The New York Times‘ 1958 review of Vladimir Nabokov’s Lolita
“Lolita, then, is undeniably news in the world of books. Unfortunately, it is bad news. There are two equally serious reasons why it isn’t worth any adult reader’s attention. The first is that it is dull, dull, dull in a pretentious, florid and archly fatuous fashion. The second is that it is repulsive.” –Orville Prescott
TIME‘s 1937 review of John Steinbeck’s Of Mice and Men
“An oxymoronic combination of the tough and tender, Of Mice and Men will appeal to sentimental cynics, cynical sentimentalists… Readers less easily thrown off their trolley will still prefer Hans Andersen.”
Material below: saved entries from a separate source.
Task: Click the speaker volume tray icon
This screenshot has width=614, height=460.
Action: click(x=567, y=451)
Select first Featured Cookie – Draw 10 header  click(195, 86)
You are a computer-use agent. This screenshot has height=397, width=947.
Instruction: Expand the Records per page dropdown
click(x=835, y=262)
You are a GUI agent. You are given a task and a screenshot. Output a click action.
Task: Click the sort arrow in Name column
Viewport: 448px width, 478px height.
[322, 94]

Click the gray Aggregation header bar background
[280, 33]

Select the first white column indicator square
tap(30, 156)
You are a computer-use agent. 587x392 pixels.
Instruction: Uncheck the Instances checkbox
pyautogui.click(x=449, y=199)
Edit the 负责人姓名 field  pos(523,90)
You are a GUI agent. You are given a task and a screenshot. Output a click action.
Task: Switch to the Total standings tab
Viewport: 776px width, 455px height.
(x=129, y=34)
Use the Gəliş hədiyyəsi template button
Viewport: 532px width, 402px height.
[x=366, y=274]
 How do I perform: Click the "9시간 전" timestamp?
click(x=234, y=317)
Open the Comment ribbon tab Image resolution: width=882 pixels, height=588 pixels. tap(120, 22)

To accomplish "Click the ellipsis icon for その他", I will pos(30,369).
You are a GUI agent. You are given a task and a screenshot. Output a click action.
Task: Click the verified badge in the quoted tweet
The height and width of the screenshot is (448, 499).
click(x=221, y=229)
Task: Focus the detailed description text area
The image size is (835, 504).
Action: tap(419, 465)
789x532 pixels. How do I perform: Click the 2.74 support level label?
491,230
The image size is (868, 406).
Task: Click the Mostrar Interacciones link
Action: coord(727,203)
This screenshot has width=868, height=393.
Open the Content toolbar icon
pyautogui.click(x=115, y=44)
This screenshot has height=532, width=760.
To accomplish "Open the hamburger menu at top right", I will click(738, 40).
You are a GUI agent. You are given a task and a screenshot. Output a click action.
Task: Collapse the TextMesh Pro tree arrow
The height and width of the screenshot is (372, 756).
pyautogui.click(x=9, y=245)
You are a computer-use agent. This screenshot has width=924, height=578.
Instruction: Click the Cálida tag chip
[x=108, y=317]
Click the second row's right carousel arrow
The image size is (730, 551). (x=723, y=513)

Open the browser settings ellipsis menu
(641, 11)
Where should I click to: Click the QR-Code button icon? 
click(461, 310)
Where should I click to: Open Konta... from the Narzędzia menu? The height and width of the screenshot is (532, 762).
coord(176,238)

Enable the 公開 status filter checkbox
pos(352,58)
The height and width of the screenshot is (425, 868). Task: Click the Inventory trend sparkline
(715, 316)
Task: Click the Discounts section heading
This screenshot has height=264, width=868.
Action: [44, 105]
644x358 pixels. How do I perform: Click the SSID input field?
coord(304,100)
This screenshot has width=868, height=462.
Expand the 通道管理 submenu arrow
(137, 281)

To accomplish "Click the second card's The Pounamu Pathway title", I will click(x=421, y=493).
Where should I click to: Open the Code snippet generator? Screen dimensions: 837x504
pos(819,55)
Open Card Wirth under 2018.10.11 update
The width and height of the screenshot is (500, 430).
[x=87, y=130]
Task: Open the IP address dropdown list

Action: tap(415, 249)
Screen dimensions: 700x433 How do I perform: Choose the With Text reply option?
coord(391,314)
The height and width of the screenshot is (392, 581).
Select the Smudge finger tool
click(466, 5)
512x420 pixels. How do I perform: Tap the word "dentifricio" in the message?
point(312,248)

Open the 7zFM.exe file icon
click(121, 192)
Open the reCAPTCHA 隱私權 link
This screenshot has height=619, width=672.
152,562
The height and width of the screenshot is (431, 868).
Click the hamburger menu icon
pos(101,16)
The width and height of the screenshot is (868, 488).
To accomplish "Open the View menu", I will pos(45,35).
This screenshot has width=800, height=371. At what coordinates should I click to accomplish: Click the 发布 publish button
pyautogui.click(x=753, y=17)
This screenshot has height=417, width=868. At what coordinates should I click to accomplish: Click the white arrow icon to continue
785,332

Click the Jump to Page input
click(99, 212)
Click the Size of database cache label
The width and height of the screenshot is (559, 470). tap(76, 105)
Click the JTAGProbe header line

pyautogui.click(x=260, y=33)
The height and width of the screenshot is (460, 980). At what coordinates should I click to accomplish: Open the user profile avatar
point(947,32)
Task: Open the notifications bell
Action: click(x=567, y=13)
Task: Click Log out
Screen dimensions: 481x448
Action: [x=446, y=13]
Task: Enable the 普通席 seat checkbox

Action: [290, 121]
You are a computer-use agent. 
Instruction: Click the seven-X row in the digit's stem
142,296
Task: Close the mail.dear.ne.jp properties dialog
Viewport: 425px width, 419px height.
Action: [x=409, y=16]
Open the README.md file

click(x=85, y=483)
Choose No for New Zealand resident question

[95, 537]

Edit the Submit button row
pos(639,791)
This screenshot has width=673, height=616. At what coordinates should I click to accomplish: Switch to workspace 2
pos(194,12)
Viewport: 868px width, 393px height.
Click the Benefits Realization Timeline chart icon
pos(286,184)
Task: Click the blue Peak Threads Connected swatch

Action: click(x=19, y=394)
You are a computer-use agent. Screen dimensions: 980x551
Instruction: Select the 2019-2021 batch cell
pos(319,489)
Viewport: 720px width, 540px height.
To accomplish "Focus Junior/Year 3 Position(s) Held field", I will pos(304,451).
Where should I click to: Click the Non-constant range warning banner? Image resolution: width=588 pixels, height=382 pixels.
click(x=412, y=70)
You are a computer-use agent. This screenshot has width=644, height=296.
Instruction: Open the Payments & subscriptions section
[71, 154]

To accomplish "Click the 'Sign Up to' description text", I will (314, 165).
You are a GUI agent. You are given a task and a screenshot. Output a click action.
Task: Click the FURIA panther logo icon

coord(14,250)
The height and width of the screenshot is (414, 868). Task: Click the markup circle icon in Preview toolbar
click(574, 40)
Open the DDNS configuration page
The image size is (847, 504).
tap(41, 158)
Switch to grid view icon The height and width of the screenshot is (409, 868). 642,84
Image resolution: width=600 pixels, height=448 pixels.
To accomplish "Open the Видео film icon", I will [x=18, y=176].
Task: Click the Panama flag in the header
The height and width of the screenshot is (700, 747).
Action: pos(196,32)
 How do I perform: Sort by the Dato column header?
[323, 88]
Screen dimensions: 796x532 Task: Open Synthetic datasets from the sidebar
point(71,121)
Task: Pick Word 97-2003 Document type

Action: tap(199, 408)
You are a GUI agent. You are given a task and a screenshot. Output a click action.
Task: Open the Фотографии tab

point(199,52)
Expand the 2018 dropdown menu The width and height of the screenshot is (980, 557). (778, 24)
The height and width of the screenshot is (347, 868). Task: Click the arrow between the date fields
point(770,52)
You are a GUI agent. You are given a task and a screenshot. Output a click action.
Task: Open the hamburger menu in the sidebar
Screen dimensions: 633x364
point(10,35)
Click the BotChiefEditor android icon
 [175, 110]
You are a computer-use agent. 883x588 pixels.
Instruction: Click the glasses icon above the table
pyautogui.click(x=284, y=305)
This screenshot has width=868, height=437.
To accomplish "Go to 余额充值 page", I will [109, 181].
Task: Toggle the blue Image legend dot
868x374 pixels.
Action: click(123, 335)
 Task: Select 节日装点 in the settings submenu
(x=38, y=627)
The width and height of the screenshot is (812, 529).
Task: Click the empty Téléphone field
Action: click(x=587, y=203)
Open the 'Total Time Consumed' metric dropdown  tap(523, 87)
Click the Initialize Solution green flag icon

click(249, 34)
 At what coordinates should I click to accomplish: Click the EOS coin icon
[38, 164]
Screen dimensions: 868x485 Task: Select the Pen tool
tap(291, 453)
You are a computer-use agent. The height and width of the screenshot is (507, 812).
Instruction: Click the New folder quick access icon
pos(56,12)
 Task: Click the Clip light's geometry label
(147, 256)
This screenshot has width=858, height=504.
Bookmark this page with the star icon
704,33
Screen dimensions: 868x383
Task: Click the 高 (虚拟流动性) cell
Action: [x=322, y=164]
The Saturday Review‘s 1925 review of F. Scott Fitzgerald’s The Great Gatsby
“Mr. Scott Fitzgerald deserves a good shaking. Here is an unmistakable talent unashamed of making itself a motley to the view. The Great Gatsby is an absurd story, whether considered as romance, melodrama, or plain record of New York high life.” –L.P Hartley
The New York Times‘ 1951 review of The Catcher in the Rye
“This Salinger, he’s a short story guy. And he knows how to write about kids. This book though, it’s too long. Gets kind of monotonous. And he should’ve cut out a lot about these jerks and all that crumby school. They depress me.” –James Stern
Christianity Today‘s 2000 review of Harry Potter and the Sorcerer’s Stone by J.K. Rowling
“Regardless of how magic is portrayed in the series, we need to remember that witchcraft in real life can and does lead to death—the forever and ever kind.”